When Vaile learned about the cleanup on Cut Bank Creek, she offered to help; she also documented the spill and notified news organizations across the state.

"Nobody even knew this was happening," she said.

Vaile's opposition to fracking began two years ago with a research project she conducted as part of a NASA internship through the American Indian Higher Education Consortium. It was then that she learned of the push for oil and gas exploration on the reservation. Today she provides outreach and education to tribal members about its hazards.

"They leased away our entire reservation to these three companies and nobody really knows about it," Vaile said. "They have tried to placate people with promises of financial gain and employment, but we haven't really seen any of that. We each got a $200 check at Christmas, but there's probably as much employment from the cleanup as there is from the exploration."

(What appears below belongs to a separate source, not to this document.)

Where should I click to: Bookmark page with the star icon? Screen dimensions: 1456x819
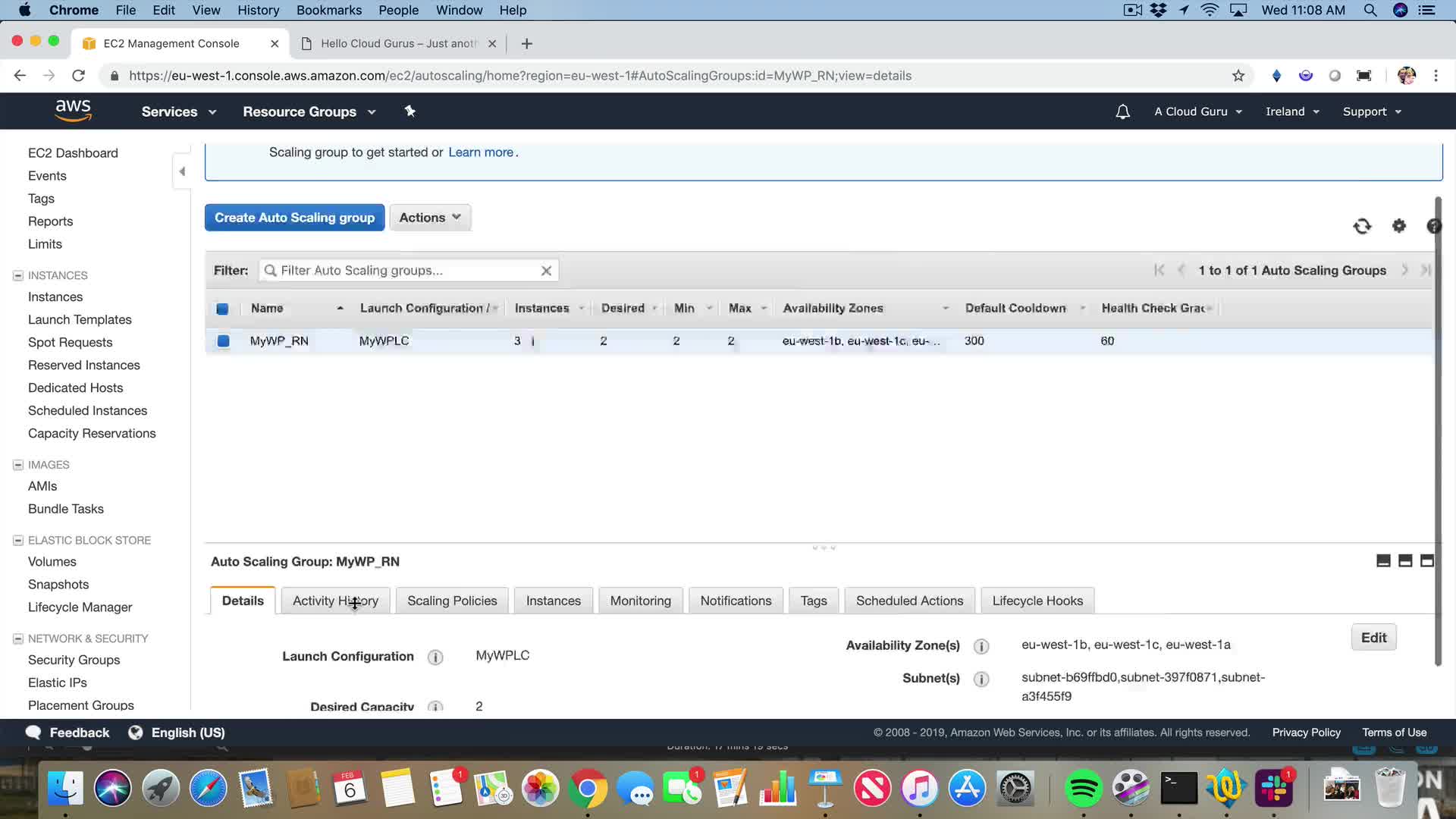[1238, 76]
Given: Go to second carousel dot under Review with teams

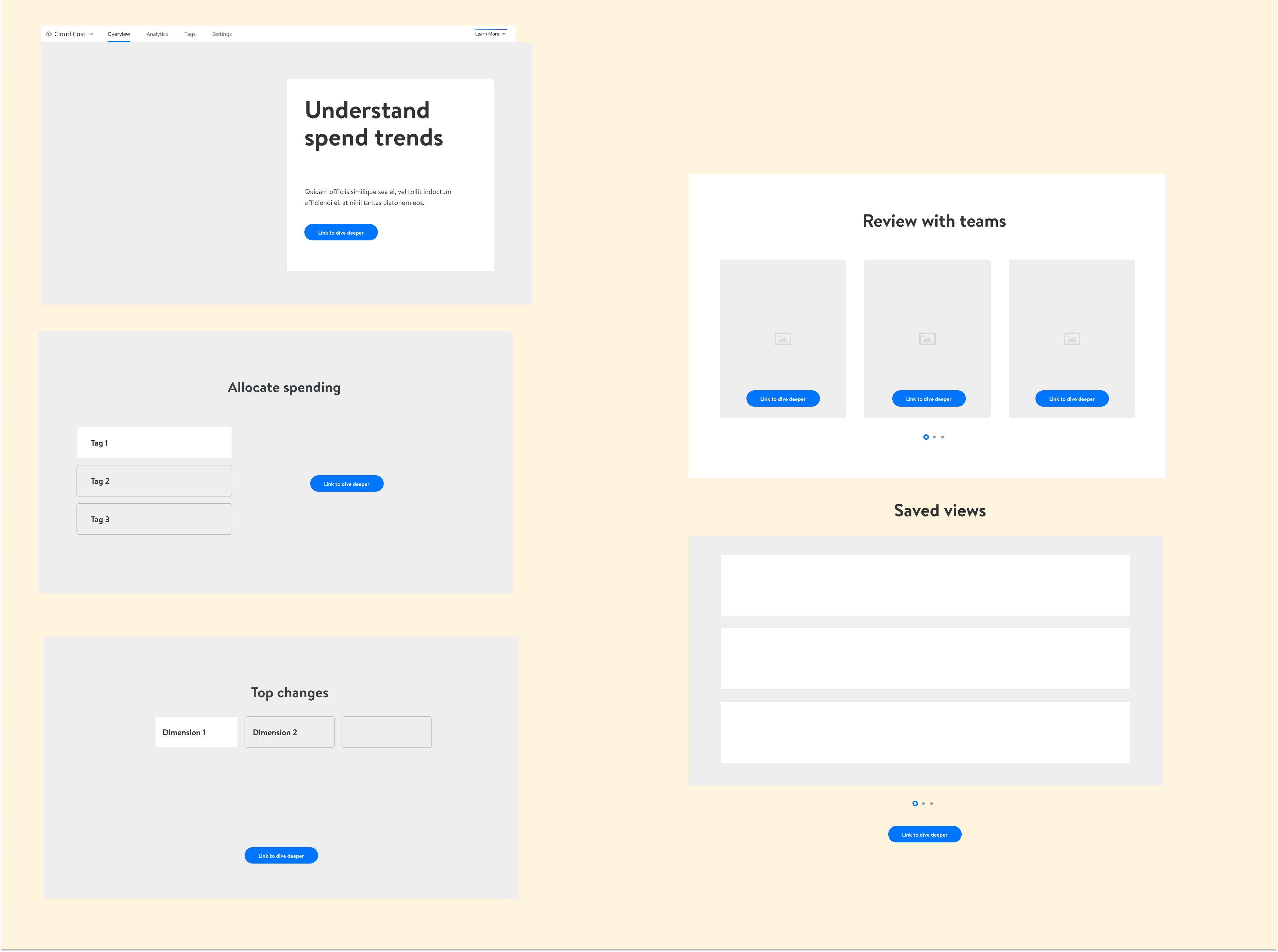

Vaile has been coordinating her efforts with those of Jessepe, and they hope to soon host a showing of the award-winning documentary film "Gasland" at the Blackfeet Community College.

Jessepe is no stranger to grassroots activism, and 20 years ago worked with Browning naturalist Louis Bruno to help create the Glacier-Two Medicine alliance in response to an application to drill on the Badger-Two Medicine land southwest of the Reservation. Together, they continue to challenge the interests of oil and gas companies on the reservation. They are especially critical of the fracking process, which uses millions of gallons of water to frack each well site. The water must come from over-allocated water sources such as the Milk or St. Mary Rivers, or from Cutbank Creek, Bruno said.

Tapping the municipal water supply is irresponsible because Browning is already limited in its ability to provide clean drinking water, he said.

"We're sitting on really valuable real estate, and we can't just look the other way and let it be developed for oil and gas," he said.